Tomorrow is my 50th birthday, which means I've woken up and met a new day 18,250 times -- a mind-boggling number, really. Where do all those days go? How many thousands of first sips of coffee have I had? How many good books have I read? How many good kisses have I given and received? How many friends have I met, kept and lost?
As a very young child, I remember my gramma's 50th birthday, for some reason. She was old! Yet, now I look at pictures of her when she was 50, and she seems, well, like me, or perhaps a little older since she wasn't in as good a shape.
Movement through life seems to start with measurements in minutes, then hours, then days.
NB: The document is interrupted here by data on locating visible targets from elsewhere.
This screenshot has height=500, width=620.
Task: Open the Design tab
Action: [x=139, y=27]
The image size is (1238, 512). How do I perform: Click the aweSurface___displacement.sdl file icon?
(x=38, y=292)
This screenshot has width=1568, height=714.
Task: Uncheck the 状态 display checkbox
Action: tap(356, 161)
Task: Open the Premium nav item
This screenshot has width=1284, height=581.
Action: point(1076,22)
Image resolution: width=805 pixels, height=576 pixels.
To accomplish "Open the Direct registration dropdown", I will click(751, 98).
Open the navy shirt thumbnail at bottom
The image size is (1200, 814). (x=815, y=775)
As we get older and more forward-planning, they seem to move in weeks, months and years. Gramma would say that she still felt like she was 20 when she was 50. She reminisced about being 20 in the late 1930s, The Depression. As a young child, I couldn't believe or understand that a person who was old felt like she was young.
I understand now. I'm in good health, very good health. My body still responds and feels like it is 20, for the most part, except that it takes a bit longer for soreness to go away and I get a bit stiff if I miss a couple of workouts and stretches. Other than that, I'm stronger than I was 30 years ago, smarter, just as speedy, better organized.
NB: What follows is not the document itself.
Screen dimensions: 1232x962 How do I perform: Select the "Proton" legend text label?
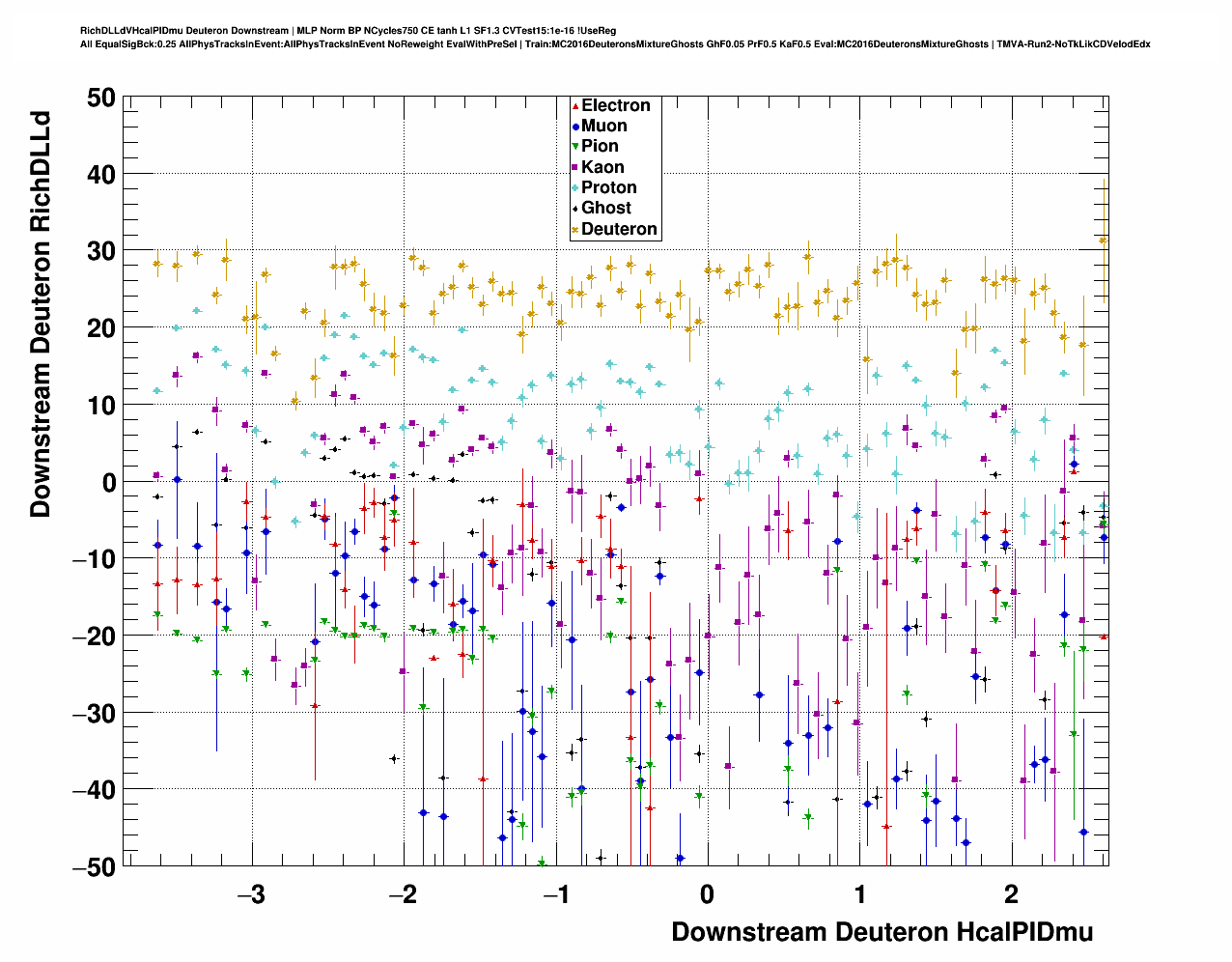[609, 188]

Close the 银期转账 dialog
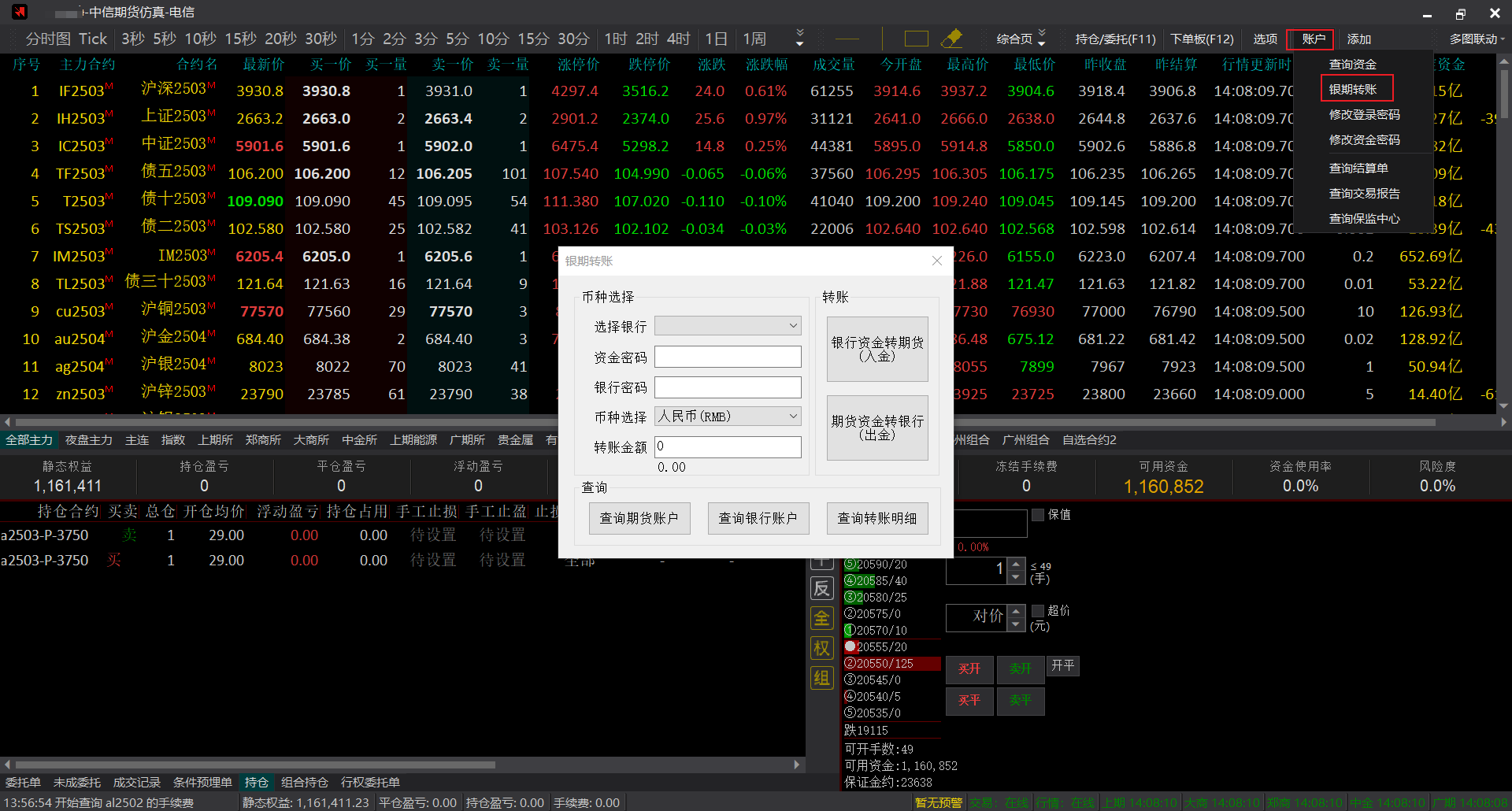click(x=936, y=261)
All of my close friends are younger than me, except for my friend Dan, who is five years older. I even have some close friends who are 27, another friend who is 31, another who is 36, another who is 38. People my age seem OLD. They walk slower, their brains are muddled, their midsections are bulbous, they lose their breath easily, they can't wait to retire (I'll never do it). They don't keep up with the latest music, movies, gadgets. They seem to live largely in yesteryear or pine for the easy chair in a decade or so.
It's not just my body that's 20; it's my enthusiasm. I can't wait for today, for tomorrow, for the newest gadget, for a new friend, for a fresh conversation, for that first sip of coffee in the morning, for my next workout, for the next admiring look in the mirror at a body that's the result of decades of commitment, for the next race down the street with my lovely daughter or the next water fight with her and her friends.
The one way that 50 is different from 20 in a major way is my perspective about life, about myself. I'm wiser but not a wiseacre. I don't go around anymore thinking I'm better; I just think I'm good. Life is about living, not comparison. Anxiety has evaporated with the cleansing effect of objectivity, and emotions run pleasantly wild with the knowledge that they are good thing, a very good thing. I'm more fun; people are more fun for me. Life is fun.
When I wake up tomorrow morning, I will have lived 18,250 days. It will the beginning of the next 18,250. I'll take my first sip of coffee and kiss my daughter, Livy.
And perhaps I'll nod at the sun while reading my morning paper and say, "You ready for another 50 times around?"